▸ Tarefas do exercício
**1)** Com base na matéria sobre a auditoria da CGU, explique em até três frases por que o órgão concluiu que o instituto Realizando o Futuro não possui capacidade técnica e operacional para executar os projetos.
**2)** Redija o trecho que se segue à última frase da matéria sobre a auditoria da CGU.

▸ Trecho fornecido
========================================================================
De acordo com a avaliação, esse formato atrapalha a formulação e execução de projetos. A auditoria aponta ainda falhas na transparência, como falta de detalhamento nas contratações e planos de trabalho imprecisos, que impedem o monitoramento das ações. “A imprecisão nas especificações das contratações impossibilita afirmar se os objetos contratados foram executados de forma satisfatória”, acrescenta o relatório.

Procurada, a Con-tato disse que todos os seus processos estão públicos nas plataformas do governo e negou irregularidades.

A segunda entidade que mais recebeu emendas foi o instituto Realizando o Futuro, também do Rio, com R$ 106,7 milhões entre 2020 e 2024. Segundo a CGU, a ONG “não possui capacidade técnica e operacional para a adequada execução dos projetos”. Para chegar a essa conclusão, a auditoria aponta que a estrutura física da entidade é insuficiente, os planos de trabalho não têm metas claras e a experiência prévia para desempenhar as tarefas não ficou comprovada. Além disso, foi identificada uma despesa de R$ 2,5 milhões “não revertida” a um projeto bancado com uma emenda de R$ 8,3 milhões do deputado Gurgel (PL/RJ).

Segundo a CGU, o valor se destinava à qualificação profissional de 3,6 mil beneficiários em 40 polos espalhados pelo Rio. O instituto, porém, previu a compra de 6,6 mil kits para contemplar os alunos, quase o dobro do necessário. A auditoria acrescenta que houve outras compras em “patamar significativamente superior ao previsto, injustificadamente. O parlamentar não se manifestou. A ONG disse que tem “corpo técnico qualificado e infraestrutura adequada para a execução dos projetos”. Sobre as despesas que não foram direcionadas ao projeto, a entidade afirmou que pretende fechar um acordo para devolvê-los.
========================================================================
▸ Dados apresentados
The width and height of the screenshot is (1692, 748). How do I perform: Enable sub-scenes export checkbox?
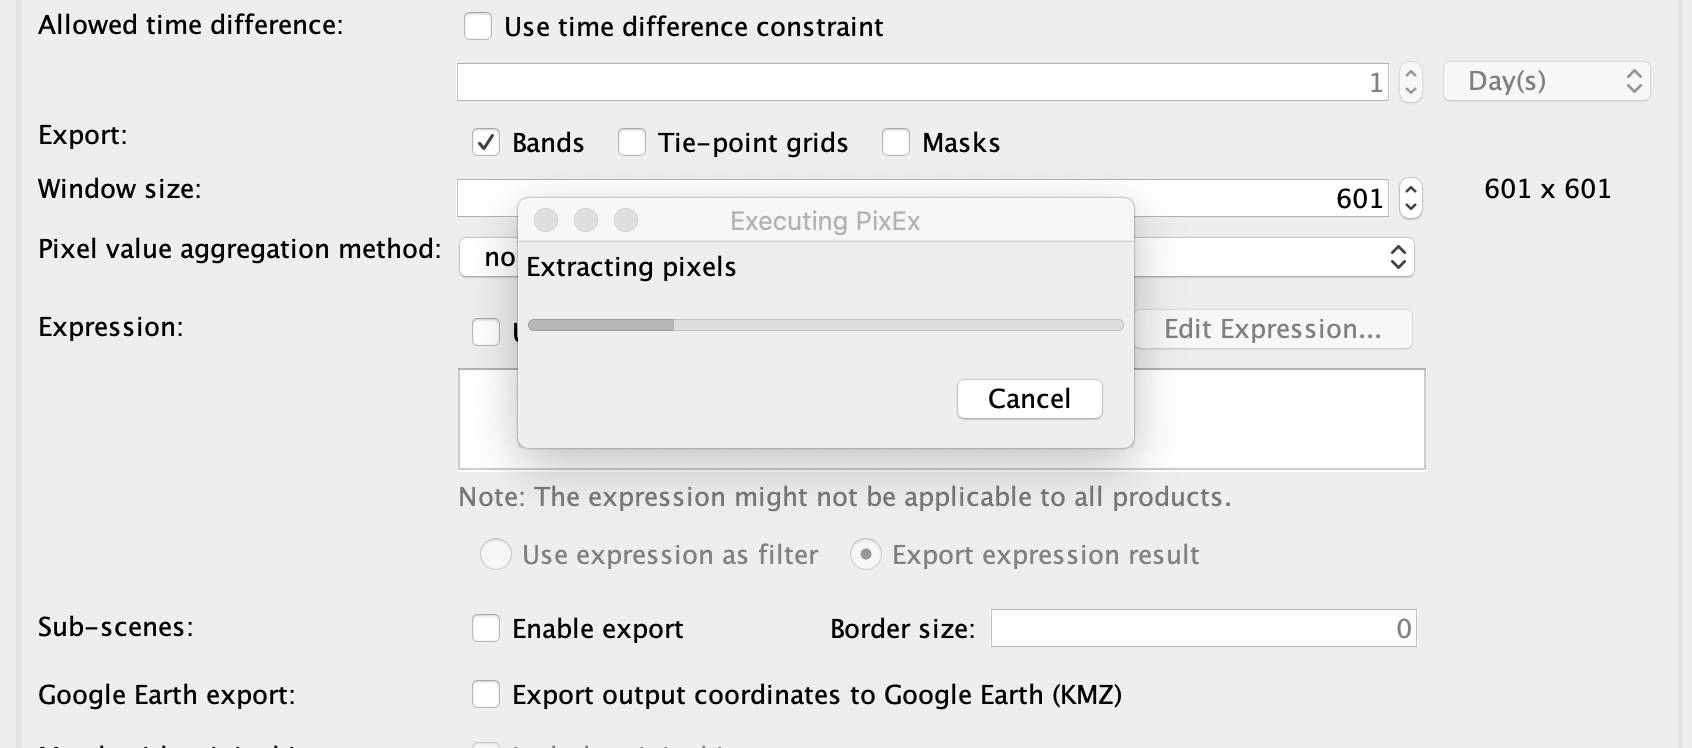point(486,628)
========================================================================
▸ Respostas em ordem
**1)** A CGU chegou a essa conclusão porque a auditoria constatou que a estrutura física da entidade é insuficiente. Verificou também que os planos de trabalho não têm metas claras e que a experiência prévia para desempenhar as tarefas não ficou comprovada.

**2)**
A ausência de capacidade para executar as ações bancadas com verba pública também foi apontada em relação ao Instituto Léo Moura Sports, que de 2020 a 2024 recebeu R$ 69,2 milhões em emendas. Segundo a CGU, a entidade “não possui infraestrutura técnica e operacional para execução dos projetos”. Os técnicos afirmam que a entidade não tinha experiência anterior e que, após a sua fundação até 2020, quando começou a receber emendas, ficou quatro anos sem movimentação financeira e sem executar qualquer projeto.

Além disso, “não há divulgação de dados detalhados relativos ao recebimento e à execução dos recursos”. Uma das irregularidades encontradas foi um indício de superfaturamento de R$ 2,6 milhões e um possível sobrepreço de R$ 373 mil em quatro convênios. De acordo com a auditoria, o instituto não apresentou documentos que comprovem a entrega de equipamentos que foram comprados e empresas que participaram de editais, ao serem procuradas pela CGU, não confirmaram as cotações apresentadas.

O dinheiro para bancar esses convênios saiu do orçamento secreto, de emenda de bancada do Rio de Janeiro e de duas emendas individuais do deputado federal Luiz Lima (PL-RJ), que somam R$ 5,1 milhões. Procurado, Lima disse que deixou de fazer as indicações após tomar conhecimento da apuração:

— Não fiz mais repasses depois da recomendação da CGU.

Já o instituto negou irregularidades, disse que apresentou “informações e documentações” à CGU e que está “em dia com suas obrigações”. A entidade também nega falta de transparência e irregularidades em gastos com emendas do deputado Luiz Lima. “Está claramente comprovado que o Instituto Leo Moura está em dia com suas obrigações em relação aos termos de fomento citados”.

O relatório identificou outro possível sobrepreço, de R$ 394 mil, em uma contratação feita pelo Instituto Fair Play, abastecido com R$ 16 milhões em emendas entre 2020 e 2024. De acordo com a CGU, houve falhas na cotação de preços, com empresas que participaram de editais apresentando valores muito próximos e objetos comprados por valores superiores aos de mercado. Neste caso, as irregularidades foram encontradas em recursos encaminhados por Gurgel e a ex-deputada Clarissa Garotinho. Procurados, o instituto e a ex-parlamentar não se manifestaram.

Obras paradas

Um outro relatório enviado ao STF analisou o envio de emendas de Comissão e de relator (o extinto Orçamento Secreto) entre 2020 e 2023 para 30 municípios. Foram selecionadas seis cidades de cada região, de acordo com o maior valor recebido de emendas.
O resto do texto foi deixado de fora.